**READING TEXT**.
Beta reading precedes the editing phase. It does not take the place of it. Professional editors will be looking at the work from a different perspective. In the context of editing, your book draft is known as a manuscript, or ms for short.

Scheduling. Most experienced editors are scheduled out months in advance, particularly for book projects, which are time and energy intensive. Short projects can be wedged into an already busy schedule far more easily. That’s for editors who work on their own. If you’re looking to individuals, the only way to land someone who’s ready to start immediately is to catch them between jobs. Or with a light schedule. You might also consider working with an agency. With a whole host of editors to call upon, agencies can pivot faster. (Be cautious, though, of packaged services. You’ll want to know what editor you’re working with and to have direct access to that editor.)

Keep in mind, too, that the editing itself will take some time if it’s to be done well. The deeper the edit, the longer it will take.

Levels of edit. “Editing” is not one thing. There are different levels of edit — developmental, line, copy — which move from deep, substantive inquiry to lighter, more surface-level work. As such, these different levels are undertaken in sequence: think of them as stages. Each level addresses the matter of the book in different ways. The copyedited ms then goes to the designer.

With respect to the starting point, depending on circumstances, you might also begin instead with a manuscript evaluation.

Formatting. At every level of edit, hand off your work to your editor in a plain and simple Word file. Times Roman 12 font. Double-spaced text with standard margins (1 inch all around), so that each ms page is approximately 250 words. Simple styles for the paragraphs and headers. Make sure that the paragraphs are standard as well: with indents set for the first line of each paragraph, no extraneous hard returns anywhere, and no additional line spacing between paragraphs. You do not want to pay someone editing rates to reformat your ms.

Developmental editing

The developmental editor (DE) looks at the big picture.

For narrative nonfiction and fiction, the focus is on story. She’ll be reviewing for the structure and development of that story: in narrative nonfiction, with an eye always to the deep insights to be gleaned from actual events; in fiction, with such insights to be developed from events that are under the author’s jurisdiction. She’ll read for setting, plot, characterization, POV, pacing, mood, and theme. The basic building blocks of story. She’ll look for whether the setting is fully utilized, whether the plot develops naturally and organically, whether narrative summary and scene are well balanced, whether characters are fully realized, whether the dialogue is natural and fluid, whether it always drives the story forward or reveals character (or both).

**DATA RECORDS**.

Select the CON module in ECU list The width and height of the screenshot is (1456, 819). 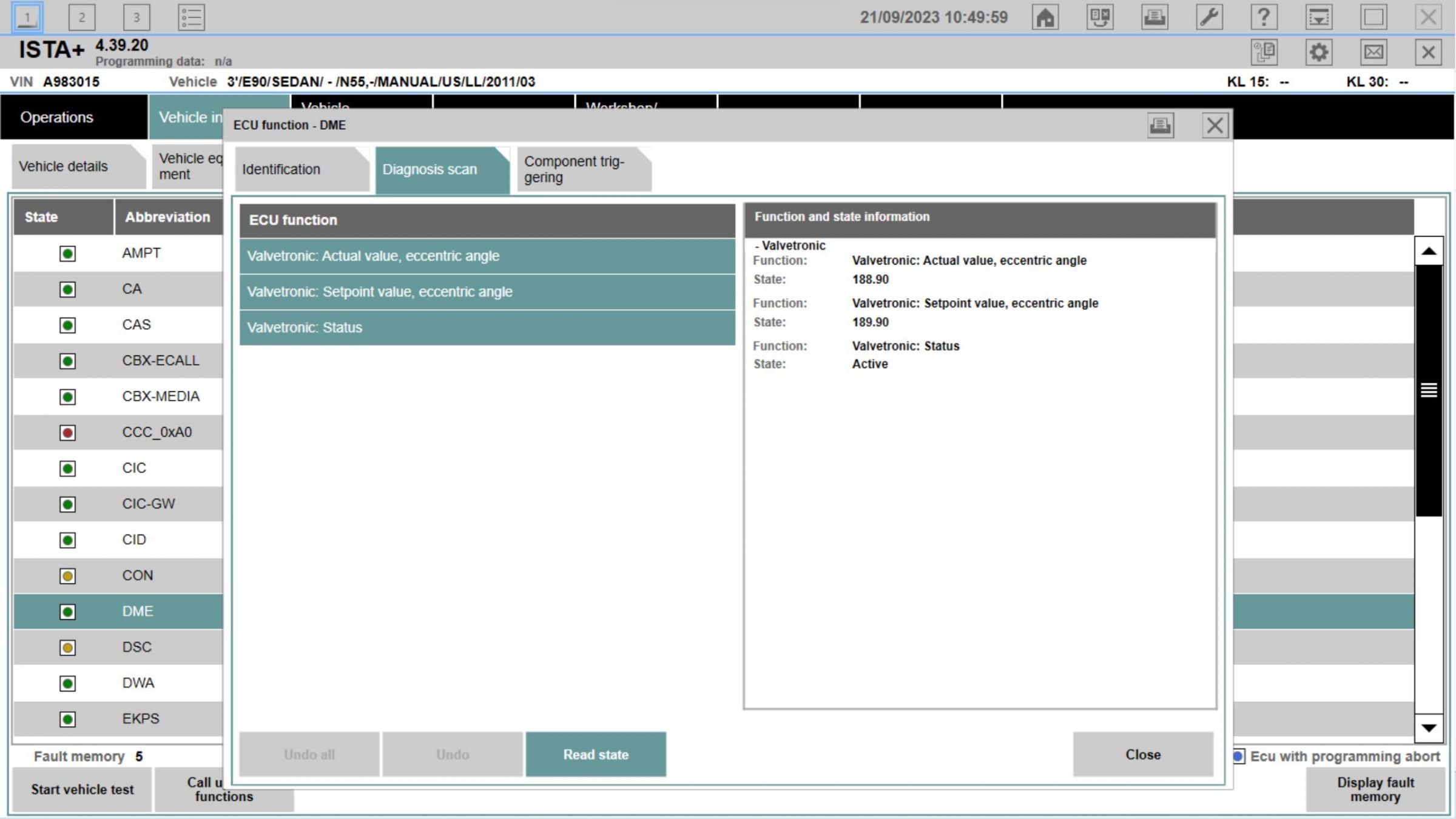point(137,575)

==

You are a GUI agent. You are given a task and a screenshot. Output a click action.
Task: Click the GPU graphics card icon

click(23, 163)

**WHAT IS ASKED**.
1. Using the passage on book editing, decide whether each statement agrees with it. Answer yes or no and quote the deciding words of the passage.
(a) Beta reading can take the place of the editing phase.
(b) Agencies can pivot faster because they have many editors to call upon.
(c) The manuscript should be double-spaced with one-inch margins on all sides.
2. Reproduce the part of the passage on book editing that begins at the words "Levels of edit." and stops after the words "to the designer.".
3. Please carry on the passage on book editing from the point where it ends.

**EXERCISE RESPONSES**.
1.
(a) No: "It does not take the place of it."
(b) Yes: "With a whole host of editors to call upon, agencies can pivot faster."
(c) Yes: "Double-spaced text with standard margins (1 inch all around)"

2.
Levels of edit. “Editing” is not one thing. There are different levels of edit — developmental, line, copy — which move from deep, substantive inquiry to lighter, more surface-level work. As such, these different levels are undertaken in sequence: think of them as stages. Each level addresses the matter of the book in different ways. The copyedited ms then goes to the designer.

3.
Full developmental edit

In a developmental edit, DEs mark the issues they’re seeing in the ms — exactly how they do so depends upon the DE and the nature of the issues — and they also write up a detailed editorial letter summarizing the problems they’ve identified and potential solutions to those problems, any questions or issues for the author to consider, and any outstanding questions.

With fiction, DEs are expected most particularly to be hands-off, letting the author take those notes and run with them. Fiction is all about the artistry of the writer.

With narrative nonfiction, it can depend. In the traditional publishing world, the preference is for the author to take on the actual work of revision. If, however, the author is a subject matter expert, not a writer, the DE may be asked to step in and do hands-on work. In the world of author publishing, it’s all about what the author wants. A DE can be as hands-off or hands-on as the author would like. If the DE does a lot of hands-on work, the work she does in reshaping the text may also encompass line editing.

If the changes were deep, with extensive revision, the ms could need another round of dev editing. Otherwise, it could be ready for line or copy editing, depending.

Manuscript evaluation

An evaluation of your manuscript is a little like “developmental editing lite.” You’ll get a report back, but not the commentary within the ms, and the report itself is less detailed. It will typically review strengths and weaknesses and make recommendations for next steps. It may not contain examples, or many examples, from the work in progress, and the solutions it offers may be more general.

There are any number of reasons to go with a ms eval rather than a full dev edit. You might have doubts about whether your draft is fully ready for editorial review. Or you might elect to go for a ms eval in place of beta readings. Experienced authors sometimes choose a ms eval just to do a sanity check on an idea in development.

With the highlights that the report supplies, you’ll have pointers from a professional for how to revise the work. Following this revision — depending on how structurally and substantively deep were the changes — your work might be ready for a line edit or it might need a round of full developmental editing.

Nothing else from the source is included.